• _Given exercise_: Copy out each of the rows below word for word, with no changes.

• _Stored data entries_:
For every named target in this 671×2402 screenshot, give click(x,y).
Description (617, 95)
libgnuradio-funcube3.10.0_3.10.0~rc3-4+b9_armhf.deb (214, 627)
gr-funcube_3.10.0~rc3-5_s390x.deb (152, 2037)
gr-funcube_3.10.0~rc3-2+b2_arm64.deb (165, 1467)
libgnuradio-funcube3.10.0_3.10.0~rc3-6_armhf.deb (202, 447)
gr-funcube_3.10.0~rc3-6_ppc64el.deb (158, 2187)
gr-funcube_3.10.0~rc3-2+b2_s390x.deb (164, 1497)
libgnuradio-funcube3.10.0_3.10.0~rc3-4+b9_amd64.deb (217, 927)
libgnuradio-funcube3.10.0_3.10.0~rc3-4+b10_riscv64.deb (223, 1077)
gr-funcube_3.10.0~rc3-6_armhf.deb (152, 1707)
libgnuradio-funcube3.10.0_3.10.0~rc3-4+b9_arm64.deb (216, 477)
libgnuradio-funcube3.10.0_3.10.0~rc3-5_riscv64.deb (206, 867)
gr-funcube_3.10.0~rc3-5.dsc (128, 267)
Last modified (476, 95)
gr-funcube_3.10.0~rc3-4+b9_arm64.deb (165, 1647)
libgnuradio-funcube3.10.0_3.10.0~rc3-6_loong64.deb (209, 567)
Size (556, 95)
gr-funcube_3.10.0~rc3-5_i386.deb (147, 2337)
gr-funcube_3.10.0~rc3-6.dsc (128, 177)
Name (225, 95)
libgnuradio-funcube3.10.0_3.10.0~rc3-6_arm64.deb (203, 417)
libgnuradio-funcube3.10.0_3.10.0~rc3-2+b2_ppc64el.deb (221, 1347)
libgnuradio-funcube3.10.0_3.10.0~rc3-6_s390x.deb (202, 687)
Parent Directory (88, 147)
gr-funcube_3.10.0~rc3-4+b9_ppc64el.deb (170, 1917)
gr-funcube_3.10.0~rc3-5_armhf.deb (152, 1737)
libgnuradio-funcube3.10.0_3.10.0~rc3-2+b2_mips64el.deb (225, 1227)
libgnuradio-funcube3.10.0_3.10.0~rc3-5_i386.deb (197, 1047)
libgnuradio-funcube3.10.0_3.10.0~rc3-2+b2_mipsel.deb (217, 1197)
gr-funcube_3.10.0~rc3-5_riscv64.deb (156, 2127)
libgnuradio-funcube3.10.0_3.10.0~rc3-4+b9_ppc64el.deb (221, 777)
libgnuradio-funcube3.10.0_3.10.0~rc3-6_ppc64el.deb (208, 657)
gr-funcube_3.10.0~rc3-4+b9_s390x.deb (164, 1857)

• _Answer to this task_:
For every named target in this 671×2402 screenshot, give click(x,y).
Description (617, 95)
libgnuradio-funcube3.10.0_3.10.0~rc3-4+b9_armhf.deb (214, 627)
gr-funcube_3.10.0~rc3-5_s390x.deb (152, 2037)
gr-funcube_3.10.0~rc3-2+b2_arm64.deb (165, 1467)
libgnuradio-funcube3.10.0_3.10.0~rc3-6_armhf.deb (202, 447)
gr-funcube_3.10.0~rc3-6_ppc64el.deb (158, 2187)
gr-funcube_3.10.0~rc3-2+b2_s390x.deb (164, 1497)
libgnuradio-funcube3.10.0_3.10.0~rc3-4+b9_amd64.deb (217, 927)
libgnuradio-funcube3.10.0_3.10.0~rc3-4+b10_riscv64.deb (223, 1077)
gr-funcube_3.10.0~rc3-6_armhf.deb (152, 1707)
libgnuradio-funcube3.10.0_3.10.0~rc3-4+b9_arm64.deb (216, 477)
libgnuradio-funcube3.10.0_3.10.0~rc3-5_riscv64.deb (206, 867)
gr-funcube_3.10.0~rc3-5.dsc (128, 267)
Last modified (476, 95)
gr-funcube_3.10.0~rc3-4+b9_arm64.deb (165, 1647)
libgnuradio-funcube3.10.0_3.10.0~rc3-6_loong64.deb (209, 567)
Size (556, 95)
gr-funcube_3.10.0~rc3-5_i386.deb (147, 2337)
gr-funcube_3.10.0~rc3-6.dsc (128, 177)
Name (225, 95)
libgnuradio-funcube3.10.0_3.10.0~rc3-6_arm64.deb (203, 417)
libgnuradio-funcube3.10.0_3.10.0~rc3-2+b2_ppc64el.deb (221, 1347)
libgnuradio-funcube3.10.0_3.10.0~rc3-6_s390x.deb (202, 687)
Parent Directory (88, 147)
gr-funcube_3.10.0~rc3-4+b9_ppc64el.deb (170, 1917)
gr-funcube_3.10.0~rc3-5_armhf.deb (152, 1737)
libgnuradio-funcube3.10.0_3.10.0~rc3-2+b2_mips64el.deb (225, 1227)
libgnuradio-funcube3.10.0_3.10.0~rc3-5_i386.deb (197, 1047)
libgnuradio-funcube3.10.0_3.10.0~rc3-2+b2_mipsel.deb (217, 1197)
gr-funcube_3.10.0~rc3-5_riscv64.deb (156, 2127)
libgnuradio-funcube3.10.0_3.10.0~rc3-4+b9_ppc64el.deb (221, 777)
libgnuradio-funcube3.10.0_3.10.0~rc3-6_ppc64el.deb (208, 657)
gr-funcube_3.10.0~rc3-4+b9_s390x.deb (164, 1857)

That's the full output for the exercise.